How can I prove that $\|Ah\| \le \|A\| \|h\|$ for a linear operator $A$? On http://www.proofwiki.org/wiki/Definition:Norm_(Linear_Transformation) , it is stated that $||Ah|| \leq ||A||||h||$ where $A$ is an operator.
Is this a theorem of some sort? If so, how can it be proved? I've been trying to gather more information about this to no avail.
Help greatly appreciated!
 A: By definition:
$$
\|A\|=\sup_{\|x\|\leq 1}\|Ax||=\sup_{\|x\|= 1}\|Ax||=\sup_{x\neq 0}\frac{\|Ax\|}{\|x\|}.$$
In particular, 
$$
\frac{\|Ax\|}{\|x\|}\leq \|A\|\qquad\forall x\neq 0\quad\Rightarrow\quad\|Ax\|\leq \|A\|\|x\|\qquad \forall x.
$$
Note that $\|A\|$ can alternatively be defined as the least $M\geq 0$ such that $\|Ax\|\leq M\|x\|$ for all $x$. When such an $M$ does not exist, one has $\|A\|=+\infty$ and one says that $A$ is unbounded.
A: This is defined (in the wiki) for bounded linear operators. This means there exists some $L$ such that $\|Ax\| \le L \|x\|$ for all $x$. The (induced) norm is defined to be the infimum of such constants.
As per Julien's comment below, here is why the $\inf$ of such bounds is itself a bound: Let $\Lambda = \{ L | \|A x \| \le L \|x\| \, \forall x\}$, and suppose $B = \inf  \Lambda$. Then for each $x$ we must have $\|A x \| \le B \|x\|$. To see this, suppose $\|A x_0 \| > B \|x_0\|$ for some $x_0$ (which must be non zero).
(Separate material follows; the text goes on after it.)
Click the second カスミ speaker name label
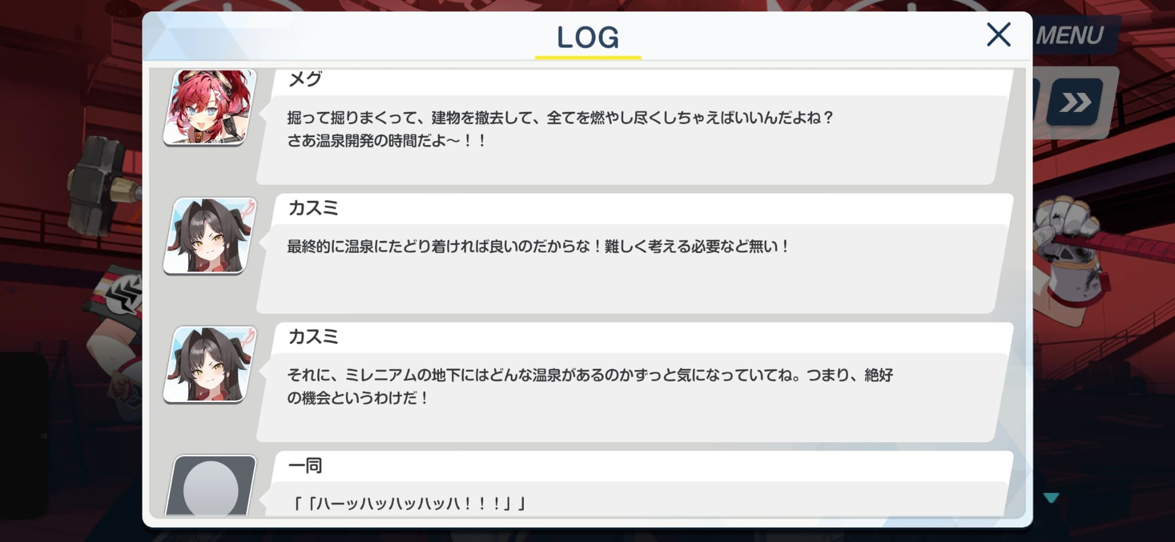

Then we must have $L \geq \frac{\|A x_0 \|}{\|x_0\|} > B$ for all $L \in \Lambda$, which contradicts the definition of $B$. Hence $B \in \Lambda$.
To illustrate an example of an unbounded operator, let $P$ the be set of polynomials in one variable with norm $\|p\| = \max_{x \in [0,1]} |p(x)|$, and let $\phi: P \to \mathbb{R}$ be the linear operator $\phi(p) = p(2)$ (ie, evaluate the polynomial at $x=2$). Then by taking the sequence $p_n(x) = x^n$, we have a sequence $p_n$ such that $\|p_n\| =1$, but $\phi(p_n) = 2^n$. Hence no constant satisfying the inequality in the question can exist (ie, $\phi$ is an unbounded linear operator).
All linear operators on finite dimensional spaces are bounded.
A: Note, that if $\|h\| = 0$ then the inequality trivially holds. Otherwise,
$$
  \frac{\|Ah\|}{\|h\|}\leq \sup_{\|h\|>0}\frac{\|Ah\|}{\|h\|}
$$
and thus
$$
  \|Ah\|\leq \|h\|\cdot\sup_{\|h\|>0}\frac{\|Ah\|}{\|h\|}
$$
By one of the (equivalent) definitions you linked,
$$
  \|A\| = \sup_{\|h\|>0}\frac{\|Ah\|}{\|h\|}
$$